_GOAL OF THE EXERCISE_:
Give a verbatim copy of the data, leaving the pictures out.
:: DATA ::
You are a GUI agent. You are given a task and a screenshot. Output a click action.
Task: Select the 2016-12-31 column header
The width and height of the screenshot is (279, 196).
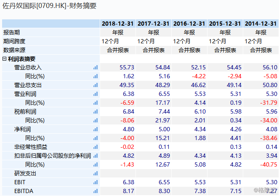(x=189, y=24)
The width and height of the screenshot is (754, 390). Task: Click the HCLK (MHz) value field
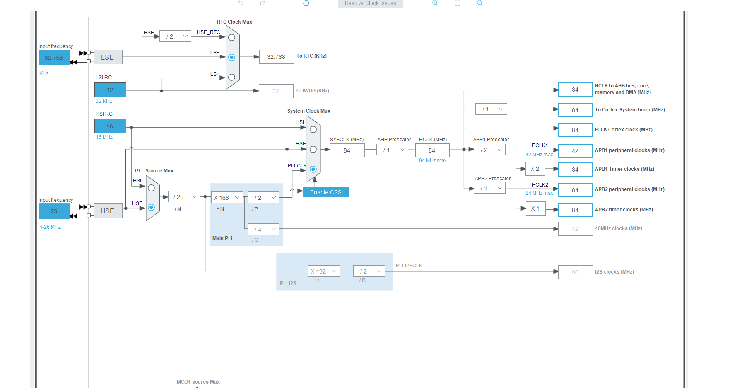point(432,150)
:::
_RESPONSE TO THIS TASK_:
You are a GUI agent. You are given a task and a screenshot. Output a click action.
Task: Select the 2016-12-31 column header
The width and height of the screenshot is (279, 196).
(x=189, y=24)
The width and height of the screenshot is (754, 390). Task: Click the HCLK (MHz) value field
point(432,150)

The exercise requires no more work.